## WHAT THE TASK REQUIRES
I need the records below restated word for word, without their pictures.

(Collected data entries)
*-*-*
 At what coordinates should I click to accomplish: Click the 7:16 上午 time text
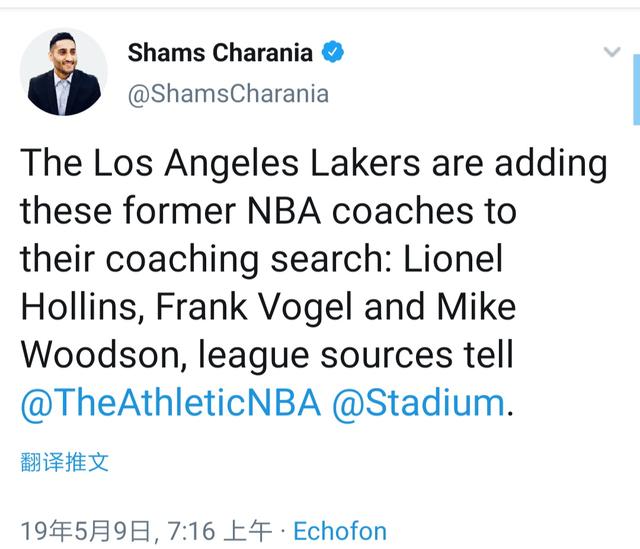[220, 531]
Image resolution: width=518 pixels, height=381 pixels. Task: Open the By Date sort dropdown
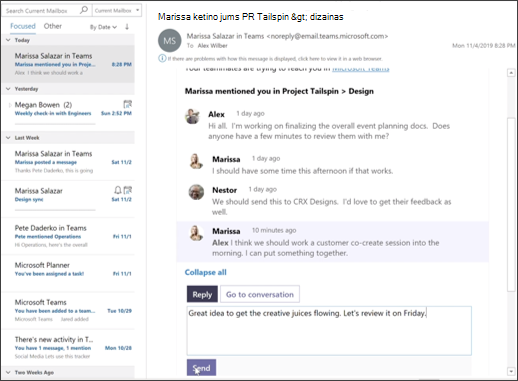[103, 27]
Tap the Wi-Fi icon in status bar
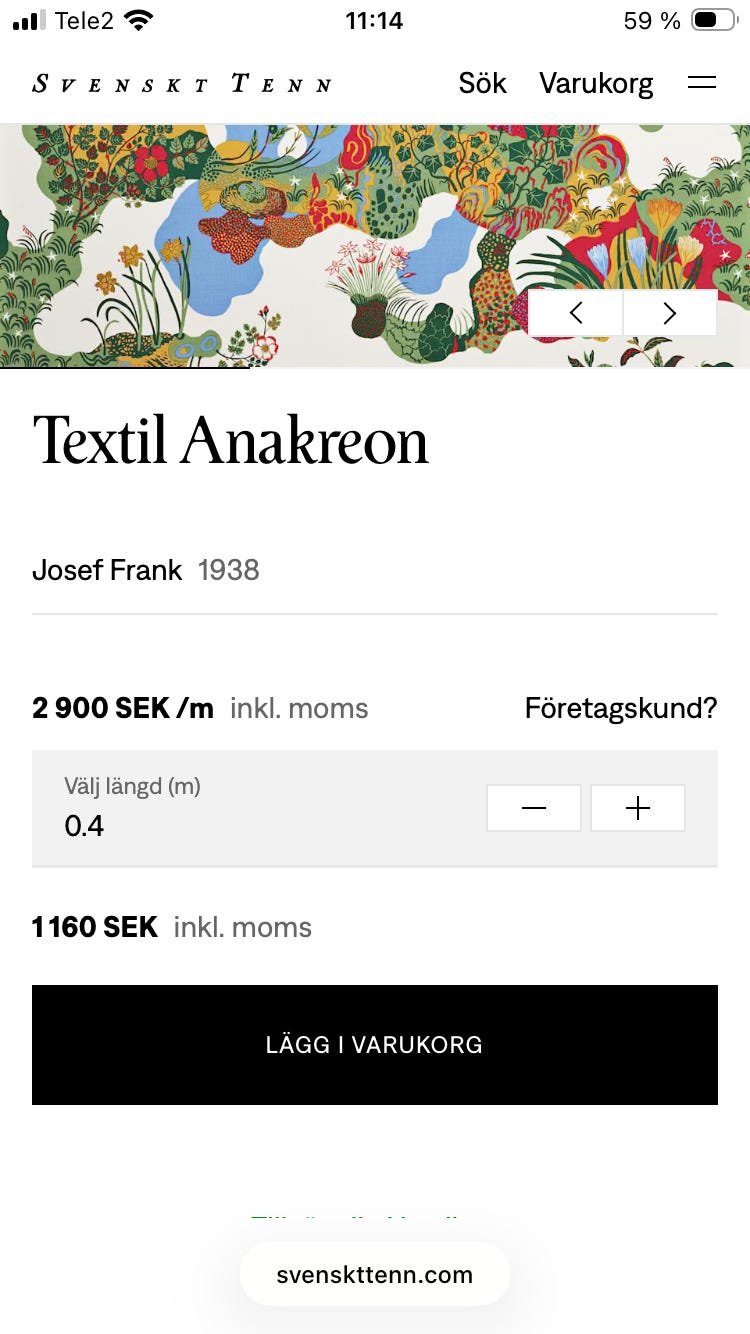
*-*-*
## SOLUTION TO THIS TASK
 At what coordinates should I click to accomplish: Click the 7:16 上午 time text
[220, 531]
Image resolution: width=518 pixels, height=381 pixels. Task: Open the By Date sort dropdown
[103, 27]
Tap the Wi-Fi icon in status bar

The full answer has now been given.